Your answer should be one number: the count of lines in the data below that include "button".

(Saved entries)

*** Begin section ***

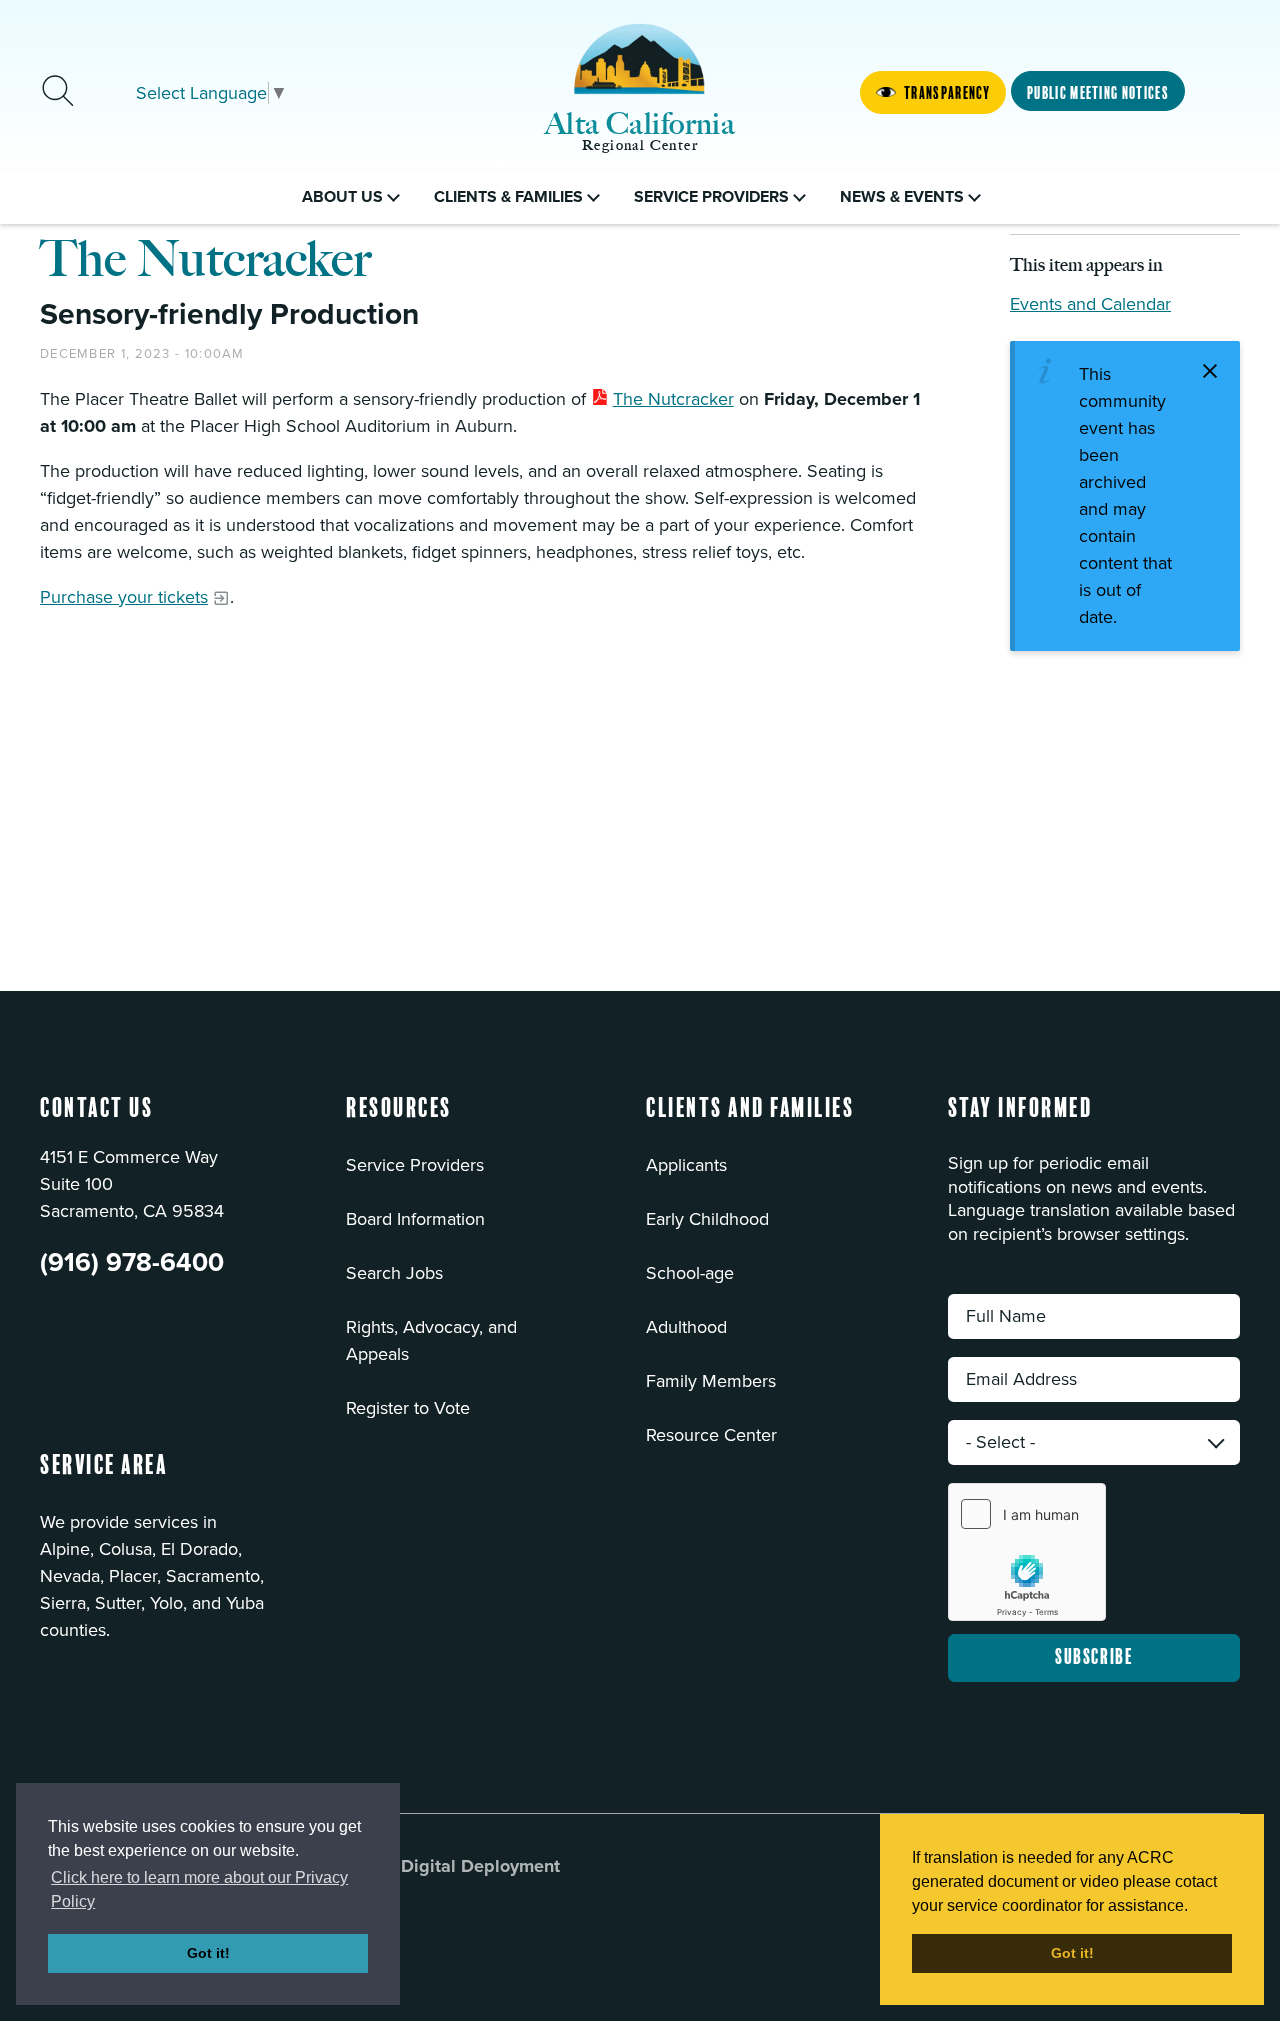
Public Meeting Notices (1098, 93)
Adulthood (686, 1327)
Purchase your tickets (124, 597)
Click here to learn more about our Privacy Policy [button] (199, 1889)
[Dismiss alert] (1210, 371)
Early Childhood (707, 1219)
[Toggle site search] (58, 93)
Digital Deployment (480, 1866)
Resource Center (711, 1435)
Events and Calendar (1090, 304)
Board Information (415, 1219)
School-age (690, 1273)
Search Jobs (394, 1273)
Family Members (711, 1381)
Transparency (947, 93)
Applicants (686, 1165)
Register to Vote (408, 1408)
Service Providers (415, 1165)
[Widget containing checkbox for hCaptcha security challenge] (1027, 1552)
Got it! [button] (208, 1953)
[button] (399, 1121)
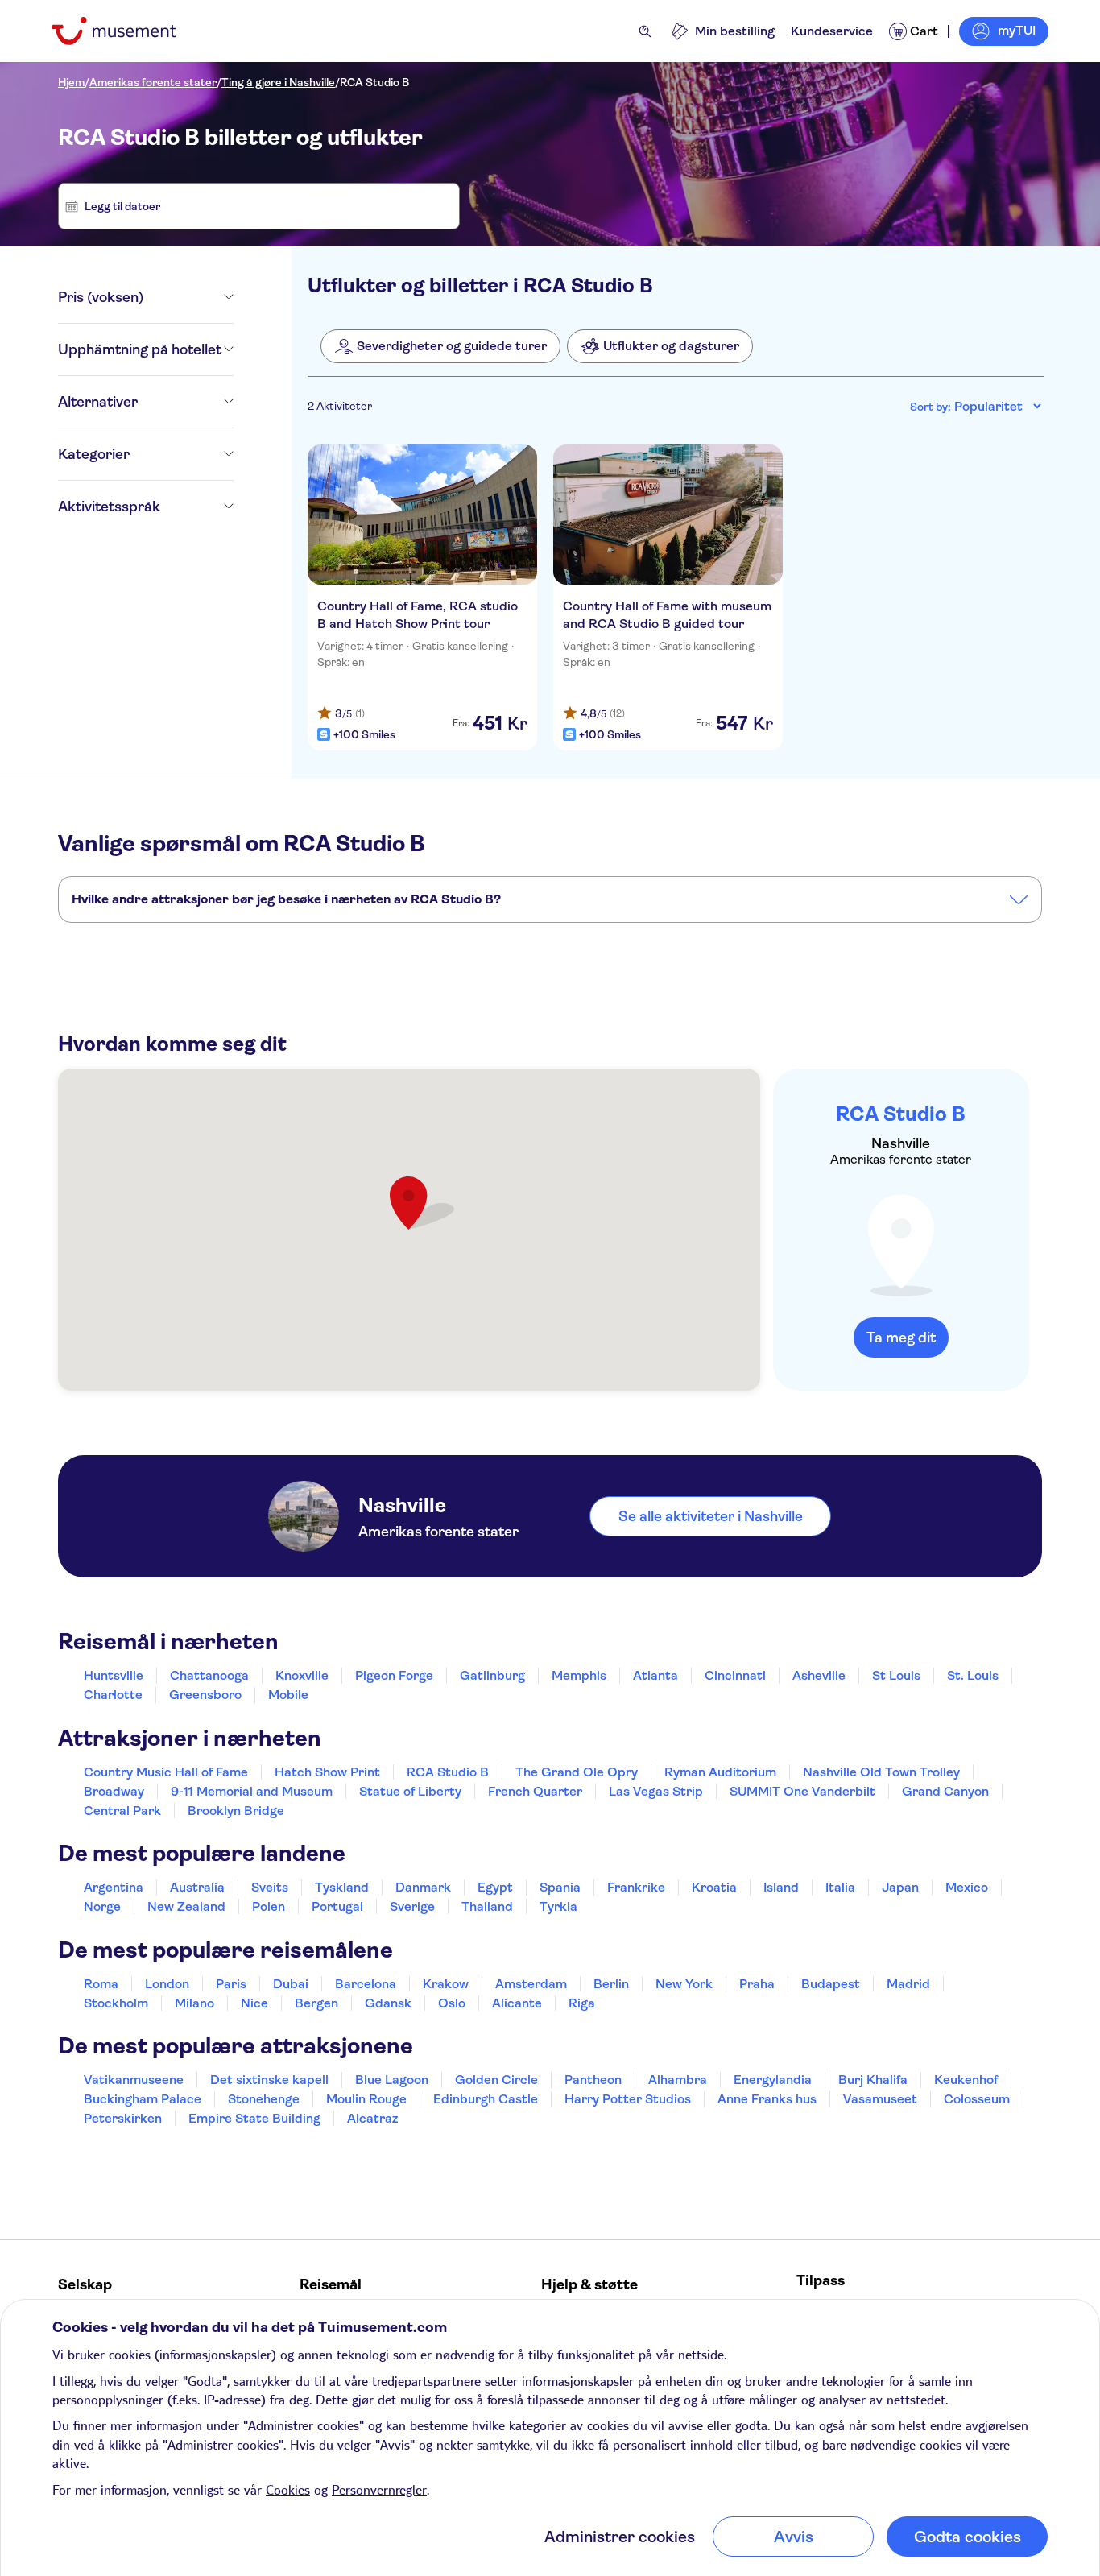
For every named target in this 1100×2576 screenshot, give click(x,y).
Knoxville (302, 1675)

*** End section ***

> [ANSWER AREA]: 3